* **LESETEXT**:
============
Schlechte Noten für Pflegeheime

Forscherin der Uni Bonn befragte Altenpfleger zu ihren Wünschen im Alter - Pflege als Fließband-Arbeit

Bonn. (sj) Altenpflegerinnen und -pfleger geben ihren Arbeitsstätten keine guten Noten. Mehr als 60 Prozent würden sich im Alter niemals freiwillig in ein Pflegeheim begeben. Das zeigt eine Studie der Universität Bonn, bei der die Wissenschaftler deutschlandweit erstmalig mehr als 100 Pfleger und leitende Angestellte von Pflegeheimen zu ihren Vorstellungen vom eigenen Leben im Alter befragten.

Hauptsächlicher Kritikpunkt der Beschäftigten: Aufgrund der Arbeitsüberlastung bleibe kaum noch Zeit, auf individuelle Wünsche der Heimbewohner einzugehen oder einfach einmal ein Schwätzchen mit ihnen zu halten. Die psychosoziale Komponente bleibe so weitgehend auf der Strecke, die Pflege verkomme mehr und mehr zur Fließband-Arbeit.

In ihrer Dissertation hat Christina Dymarczyk vom Wirtschaftssoziologischen Institut der Uni Bonn 102 Beschäftigte aus insgesamt acht verschiedenen Pflegeeinrichtungen in der Region Köln/Bonn zu ihren Vorstellungen vom eigenen Leben im Alter befragt. Lediglich ein Drittel konnte sich vorstellen, sich später selbst einmal in einem Altenheim pflegen zu lassen.

Die Heimpflege bekommt generell in der Bevölkerung keine große Anerkennung: "Acht von zehn Senioren sagen, sie würden nie in ein Heim gehen. Da existieren enorme Berührungsängste", relativiert die Wirtschaftssoziologin.

Dennoch ist auch sie von der hohen Quote überrascht, denn immerhin kannten die Befragten nicht nur die Probleme, sondern auch die Vorteile der Heimpflege aus eigener Erfahrung.
============
* **AUSGANGSMATERIAL**:
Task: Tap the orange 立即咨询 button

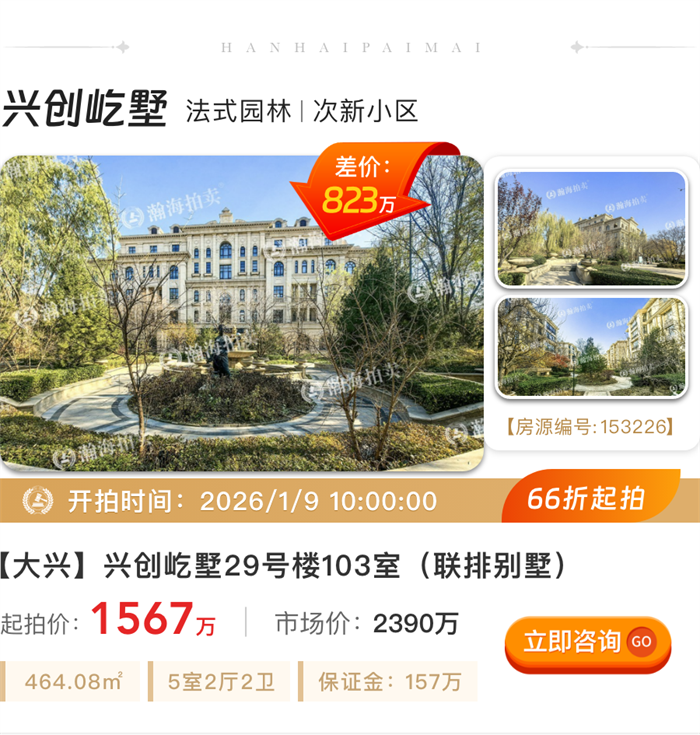Action: pos(588,644)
============
* **AUFGABEN**:
1. Übersetze den folgenden Satz aus dem Artikel über die Befragung von Altenpflegern ins Englische: "Mehr als 60 Prozent würden sich im Alter niemals freiwillig in ein Pflegeheim begeben."
2. Schreibe den Artikel über die Befragung von Altenpflegern ab seinem letzten Satz weiter.

* **ANTWORTEN**:
1. More than 60 percent would never voluntarily move into a nursing home in old age.

2.
Die Interviewpartner sollten sagen, welche Faktoren ihnen wichtig wären, wenn sie selbst im Altersheim gepflegt würden. "85 Prozent legten besonders Wert auf die psychosoziale Betreuung", erklärt Dymarczyk. Die Pfleger sollen sich also auch einmal Zeit für ein Gespräch nehmen oder individuelle Wünsche berücksichtigen.

"Manche Heimbewohner möchten zum Beispiel sonntags bestimmte Kleidungsstücke angezogen bekommen - ein Wunsch, der bei dem Zeitdruck in der Pflege oft unberücksichtigt bleibt", sagt die Wissenschaftlerin, die neben ihrem Studium lange Zeit selbst in Pflegeeinrichtungen gearbeitet hat.

Ein weiterer Grund für die ablehnende Haltung der meisten Befragten sei die "deprimierende Ghetto-Atmosphäre" in den Altersheimen: "Die Senioren sind unter sich, die Lebendigkeit fehlt, es gibt keinen Mix der Generationen, keine Impulse durch junge Leute - das alles sehen die Pflegerinnen und Pfleger in höchstem Maße negativ", so Dymarczyk.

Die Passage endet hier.